Goal: Put the lines below into a JSON list of strings, one string per line, beginning with the line that contains "Viewport: 1383px width, 607px height." and running through the last line, both included. Skip blank lines and leave the pictures out.

## BEGIN

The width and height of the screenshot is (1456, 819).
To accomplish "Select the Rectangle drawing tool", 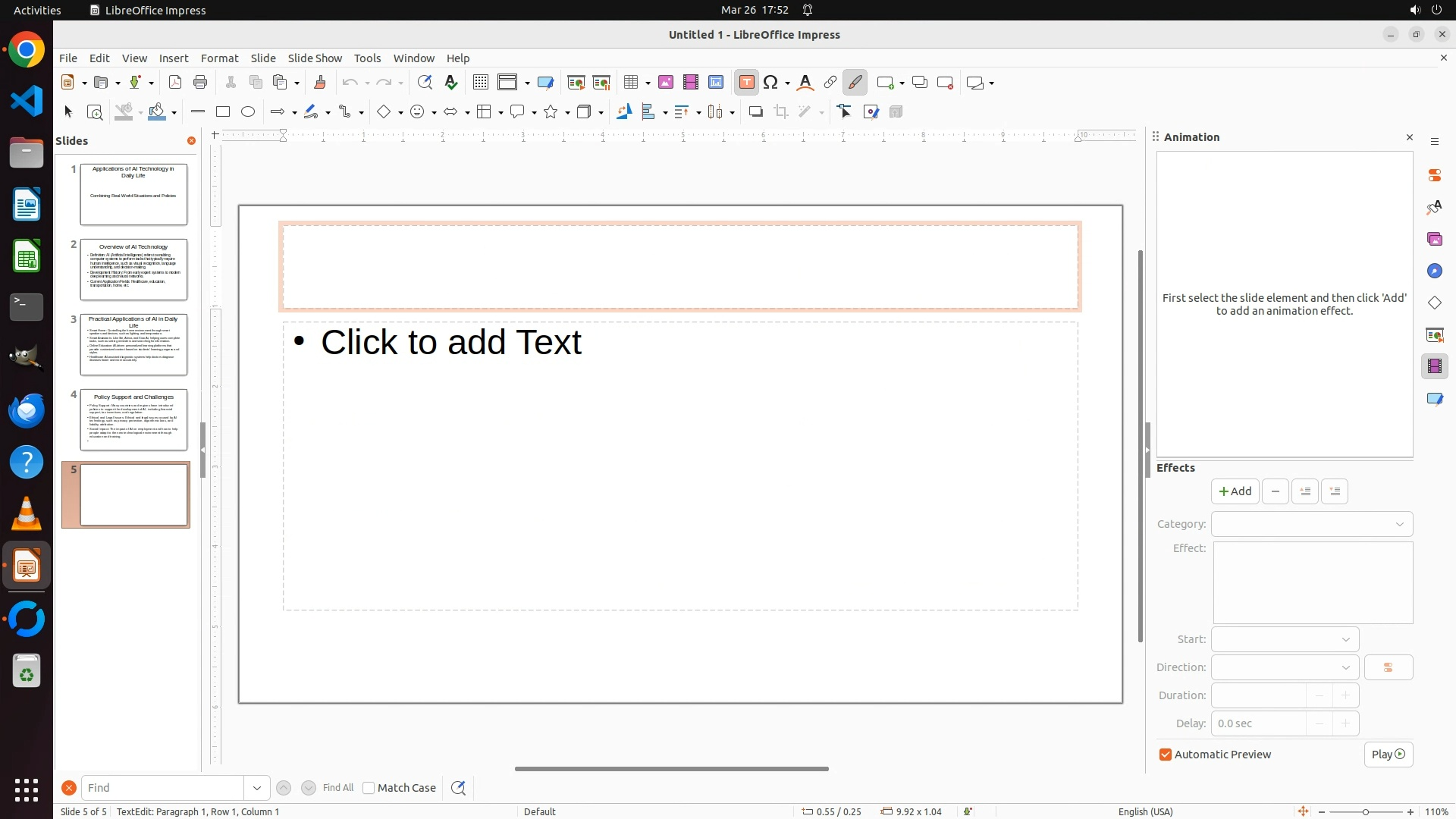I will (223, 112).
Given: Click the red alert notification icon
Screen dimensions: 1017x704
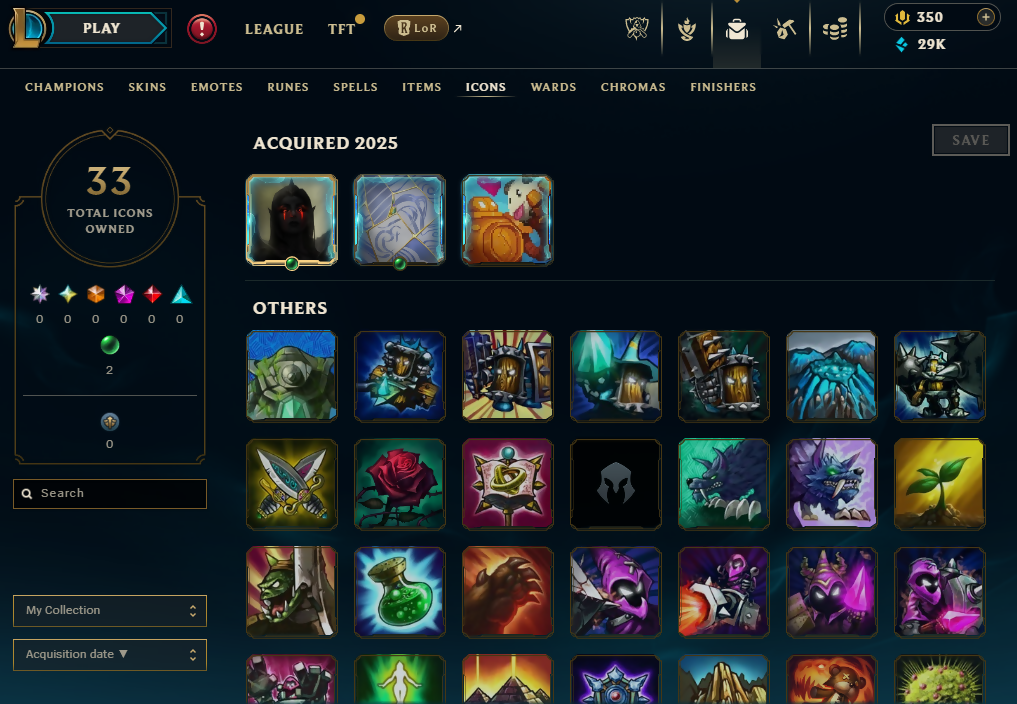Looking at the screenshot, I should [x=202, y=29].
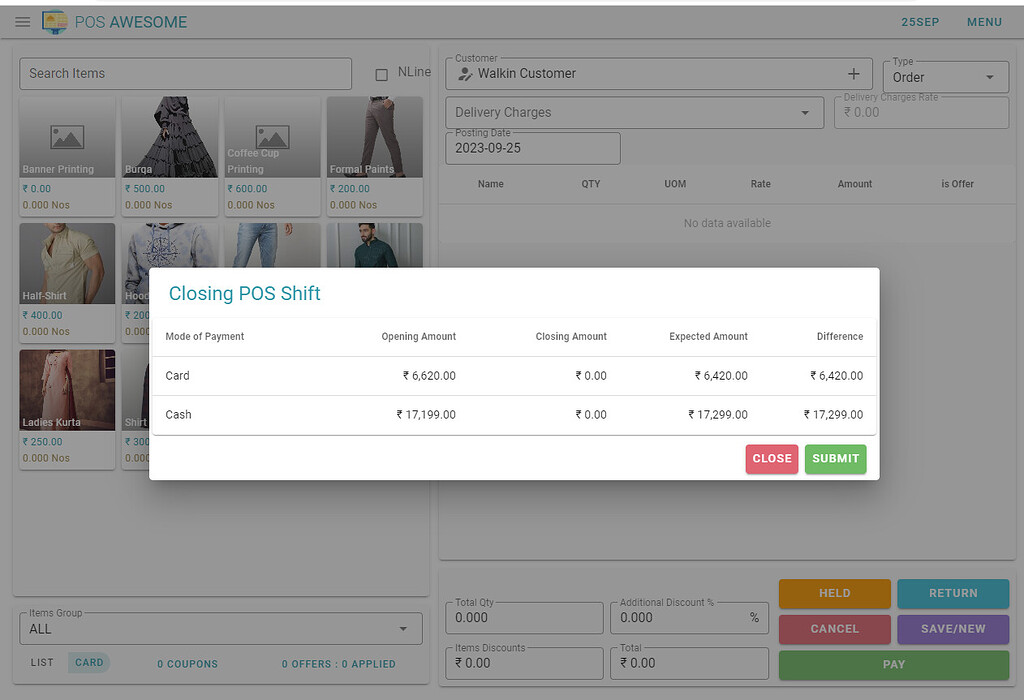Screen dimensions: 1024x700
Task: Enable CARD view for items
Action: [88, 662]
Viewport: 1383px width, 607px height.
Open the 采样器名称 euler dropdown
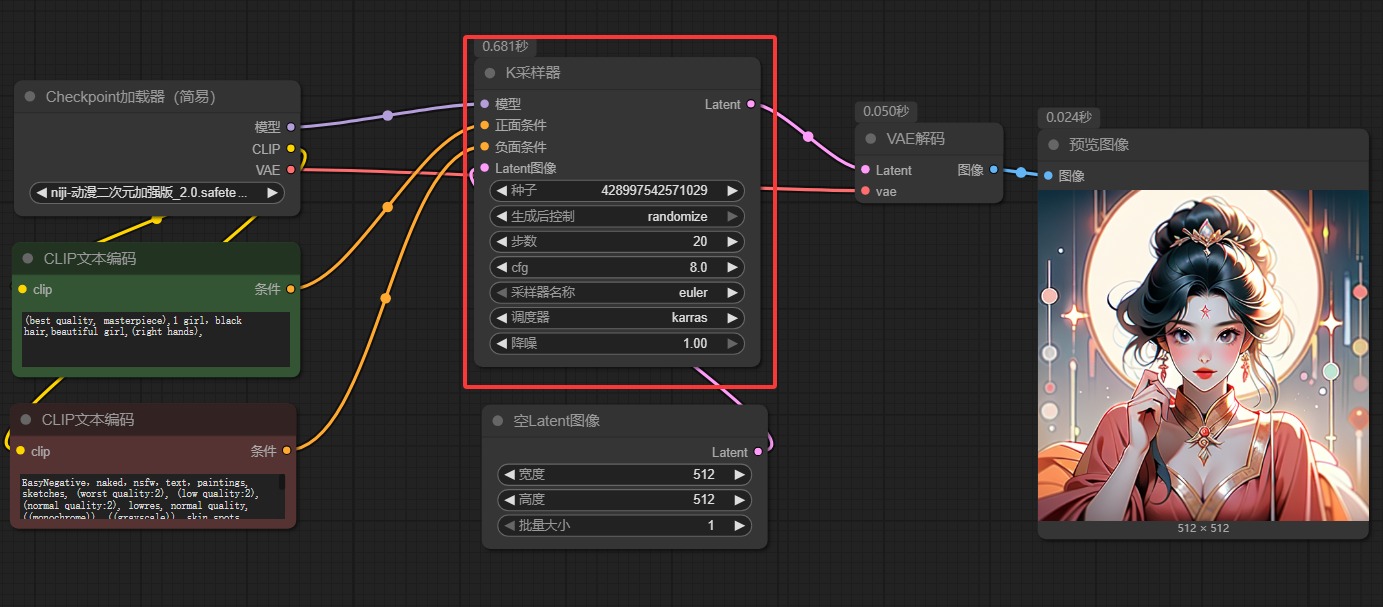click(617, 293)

## END

Exercise output:
[
  "Viewport: 1383px width, 607px height.",
  "Open the 采样器名称 euler dropdown",
  "click(617, 293)"
]